Red dye given to mice at a human equivalent dose of 7mg/kg caused DNA damage to colon cells. Detrimental effects on the microbiome when administered with a high fat diet were also observed. In conclusion, the scientists stated Red 40 triggers low-grade inflammation in the colon and could play a role in the increasing rates of colon cancer being observed in society today.
ABSTRACT
The incidence of colorectal cancer (CRC) among young people has been on the rise for the past four decades and its underlying causes are only just starting to be uncovered. Recent studies suggest that consuming ultra-processed foods and pro-inflammatory diets may be contributing factors. The increase in the use of synthetic food colors in such foods over the past 40 years, including the common synthetic food dye Allura Red AC (Red 40), coincides with the rise of early-onset colorectal cancer (EOCRC). As these ultra-processed foods are particularly appealing to children, there is a growing concern about the impact of synthetic food dyes on the development of CRC. Our study aimed to investigate the effects of Red 40 on DNA damage, the microbiome, and colonic inflammation. Despite a lack of prior research, high levels of human exposure to pro-inflammatory foods containing Red 40 highlight the urgency of exploring this issue. Our results show that Red 40 damages DNA both in vitro and in vivo and that consumption of Red 40 in the presence of a high-fat diet for 10 months leads to dysbiosis and low-grade colonic inflammation in mice. This evidence supports the hypothesis that Red 40 is a dangerous compound that dysregulates key players involved in the development of EOCRC.

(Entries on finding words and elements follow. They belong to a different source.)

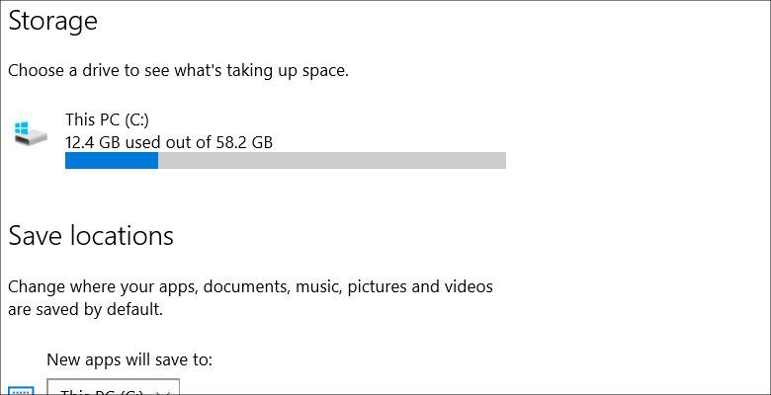Click the Save locations section heading
The height and width of the screenshot is (395, 771).
click(91, 236)
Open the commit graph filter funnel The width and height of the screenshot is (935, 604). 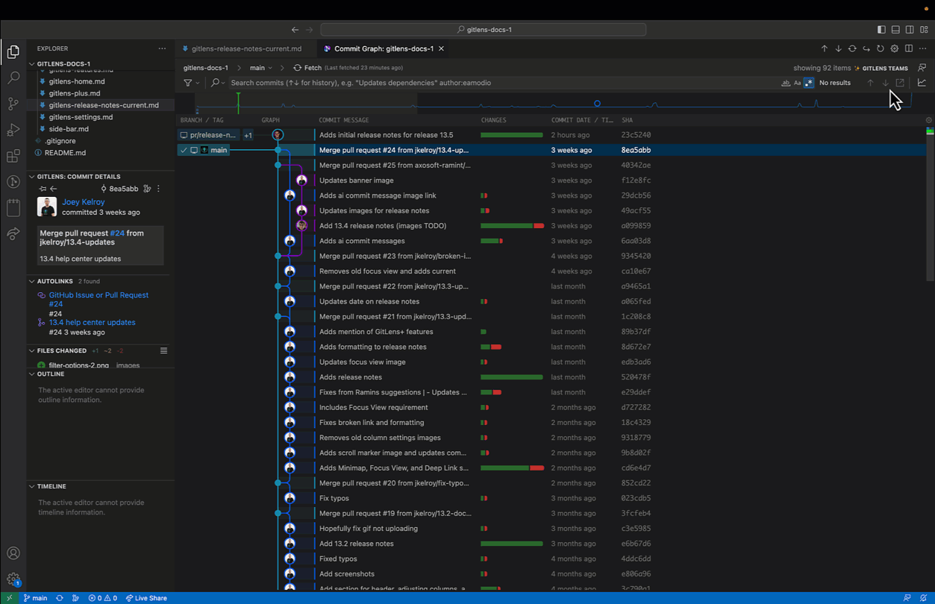[x=188, y=83]
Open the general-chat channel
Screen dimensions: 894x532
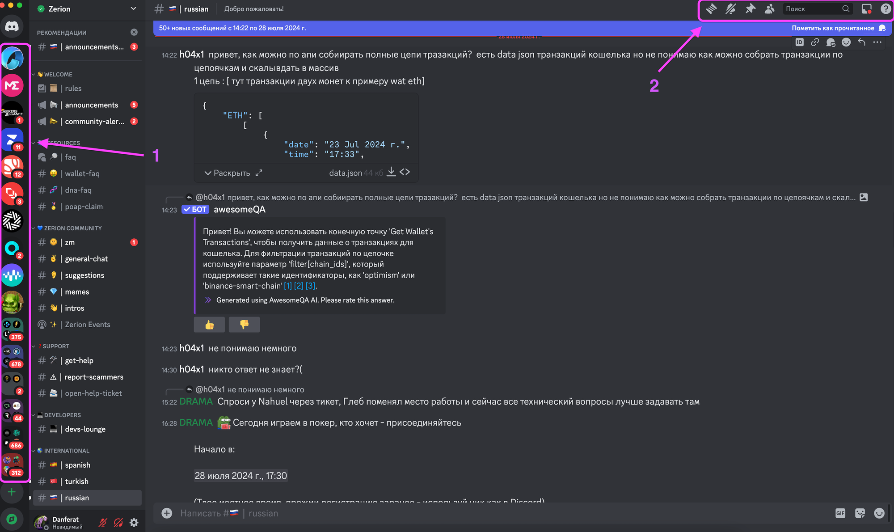click(86, 259)
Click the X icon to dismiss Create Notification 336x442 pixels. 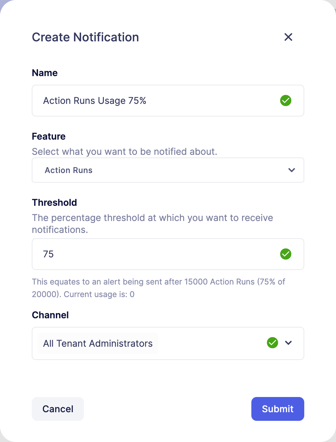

In conclusion, our study, distinguished by meticulous dietary control and selected CRC-related outcome measurements, underscores Red 40's adverse effects. The combination of in vitro and in vivo models facilitates nuanced exploration of CRC-relevant mechanisms. Nonetheless, our study does possess limitations, including the need for more detailed mechanistic insights into observed changes. As we continue to examine how Red 40 triggers low-grade inflammation, with emphasis on relevant microbial species, we acknowledge the challenges in extrapolating results from animal models to human contexts. To this, the current study advances our understanding of Red 40's detrimental effects on health, highlighting the potential of chronic exposure to elevate CRC risk. We demonstrate that Red 40 inflicts DNA damage, particularly in the presence of a HFD, which leads to altered gut microbiota and subsequent inflammation in the distal colon. These findings contribute to the growing body of evidence illustrating Red 40's adverse impact on colorectal carcinogenesis. Future endeavors should incorporate human studies to deepen insights into Red 40's role in EOCRC's natural history, alongside further laboratory investigations to elucidate underlying mechanisms.